IMHO geht das tw. sogar so weit, daß dieser "überhöhte" Sound allgemein als State-of-the-Art gilt und eine realistischere Darstellung als falsch empfunden wird.

Lange Rede, kurzer Sinn: Ich halte es für möglich, daß das von dir angesprochene Problem genau diese Ursache hat. Ich empfehle dir daher zweierlei:

1) Probehören mit guten Studiomonitoren (da wird Tantris jubeln!), wobei ich nicht weiß, wo sowas unter raumakustisch guten Bedingungen möglich ist. Schlimmstenfalls könntest du dir diese im Versand (zb. Thomann) bestellen und bei nichtgefallen wieder zurückschicken.

2) Hör' dir Lausprecher von Hans Deutsch an, zb. die Bösendorfer M2 (da wird Tantris Gift und Galle spucken!), mich haben die diesbezüglich absolut glücklich gemacht (siehe auch meinen VOTUM-Eintrag dazu).

Hope it hleps,
Ganzbaf
wn
Inventar
#23 erstellt: 27. Jan 2003, 15:01
>>>...mit guten Studiomonitoren (da wird Tantris jubeln!), wobei ich nicht weiß, wo sowas unter raumakustisch guten
Bedingungen möglich ist.<<<
Hallo ganzbaf,
Studiomonitore beim Händler oder gar zuhause anzuhören zu können scheint mir ein ziemliches Drama zu sein. Ich hatte mich mal für die Behringers interessiert um meine alte Marantz Vorstufe wieder zum Leben zu erwecken, aber bisher keine Chance. Der einzige Händler in meiner Region ordert dieses Modell nur auf gegen Festbestellung. Irgendwie hatte ich den Eindruck, als wenn der Händler die Truth schon als High-End einstuft, die eh keiner von seinen Kunden kauft.;)
Dann wollte ein Bekannter 5 Behringer Lautsprecher ordern (4 x Surround, 1 x Center). Leider liefert Behringer die Lautsprecher aber nur paarweise und der Händler wollte sich keinen einzelnen Lautsprecher ans Lager legen.
Schade!, aber HiFi und Recording scheinen doch wohl zwei verschiedene Welten zu sein, positiv wie negativ.
-Gruß, Wilfried
hallo
Stammgast
#24 erstellt: 27. Jan 2003, 15:08
Ja genau, ich denke auch, man siehst ja auch an den Frequenzschriebs, dass die Hersteller die Hoehen und die Baesse anheben, klingt verlockend, besticht gegenueber einer linearen Box, ist aber eben nicht natuerlich.

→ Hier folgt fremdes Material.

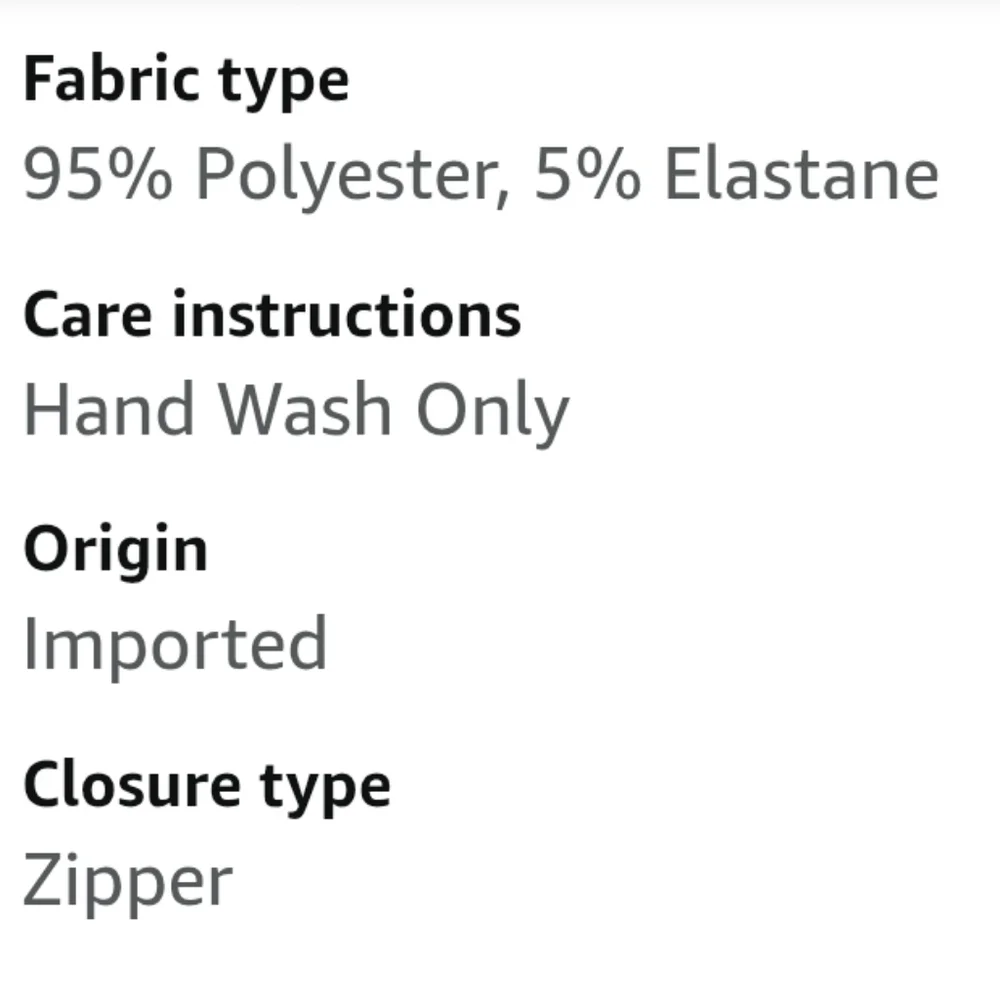This screenshot has width=1000, height=1000.
Task: Click the "Fabric type" heading
Action: (x=186, y=81)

Derzeit kaempft bei mir ein brilliant abgestimmter LS gegen einen 'neutralen' LS, weiss noch nicht wie das ausgeht, meine Meinung wechselt staendig.

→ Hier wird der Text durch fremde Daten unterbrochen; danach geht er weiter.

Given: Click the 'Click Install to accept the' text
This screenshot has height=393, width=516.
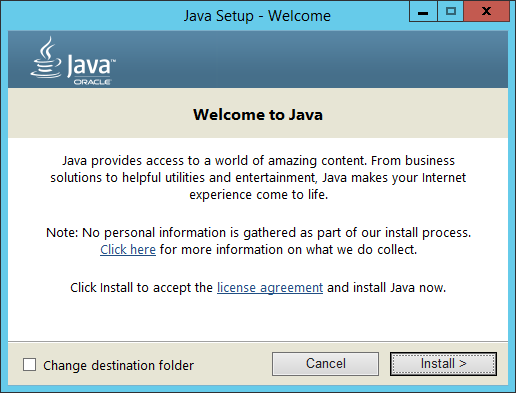Looking at the screenshot, I should coord(141,287).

Trotzdem denke ich nicht das das die Ursache ist, ich hoere es eindeutig bei Dynaudio, Triangle, JMLab, Newtronics, ..
Also denke ich es liegt am Prinzip Lautsprecher.

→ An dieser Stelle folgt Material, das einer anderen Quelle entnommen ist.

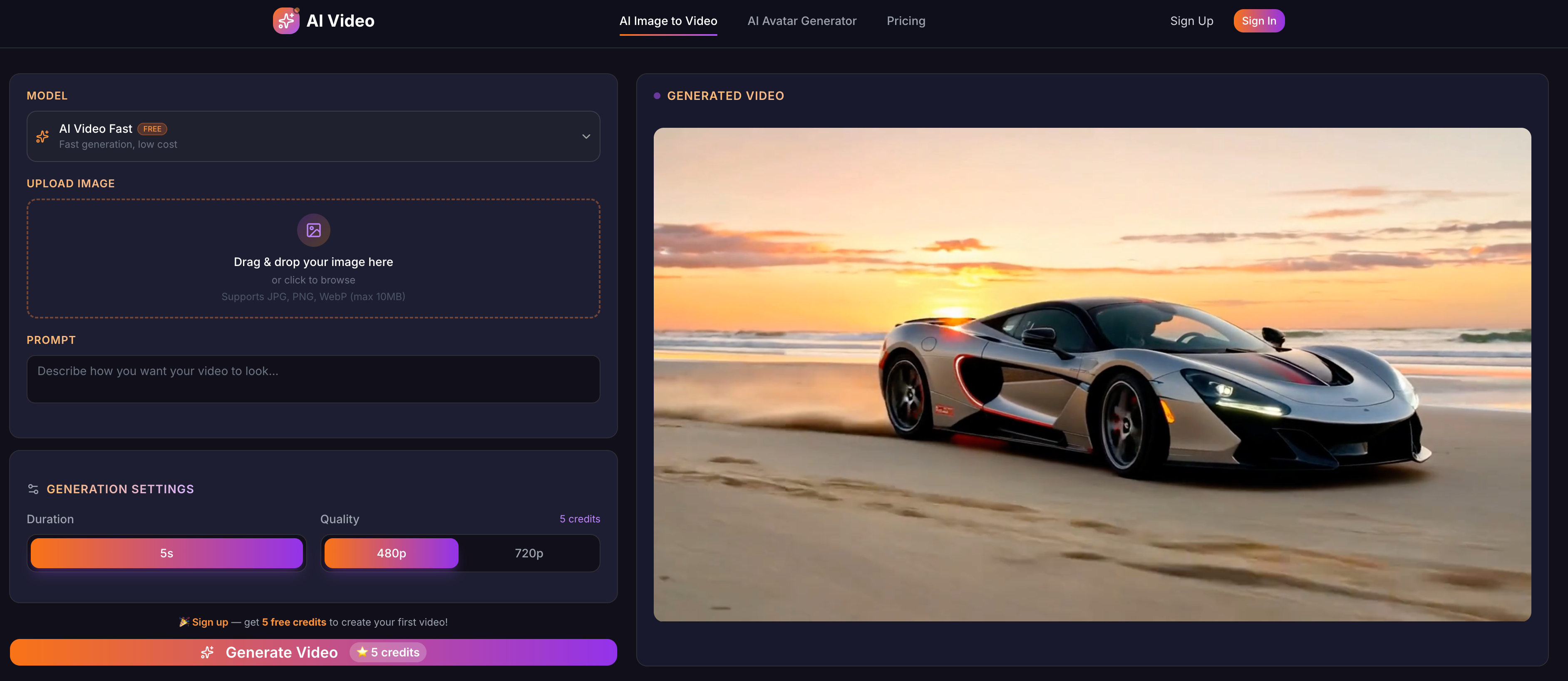Open the Pricing page
This screenshot has height=681, width=1568.
pyautogui.click(x=906, y=20)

Mit dem Selberspielen ist sone Sache, klar kennt man das Instrument am besten, aber man hoert es beim spielen auch anders als als Zuhoerer.

Mit n StudioLS in meiner Wohnung habe ich optisch ein Problem. Von Tantris' Einstellung zu Boesendorfer las ich schon mit Freude, der LS loest offensichtlich echte Emotionen aus.

Wie schon geschrieben werde ich das ganze noch mit anderen CD's und Kopfhoeren verfolgen, ansonsten werde ich mich wohl damit abfinden muessen.
Shorty
Ist häufiger hier
#25 erstellt: 27. Jan 2003, 18:09
beschreib dein Problem doch mal dem Administrator von www.home-cinema.de in seinem Forum. Er ist LS-Entwickler, der kann bei deinem Problem vielleicht beschreiben worans liegt. Er kennt die Chassis/LS und die Philosophie von JMLab. Wenns jemand weis dann der. Damit abfinden musst du dich auf keinen Fall.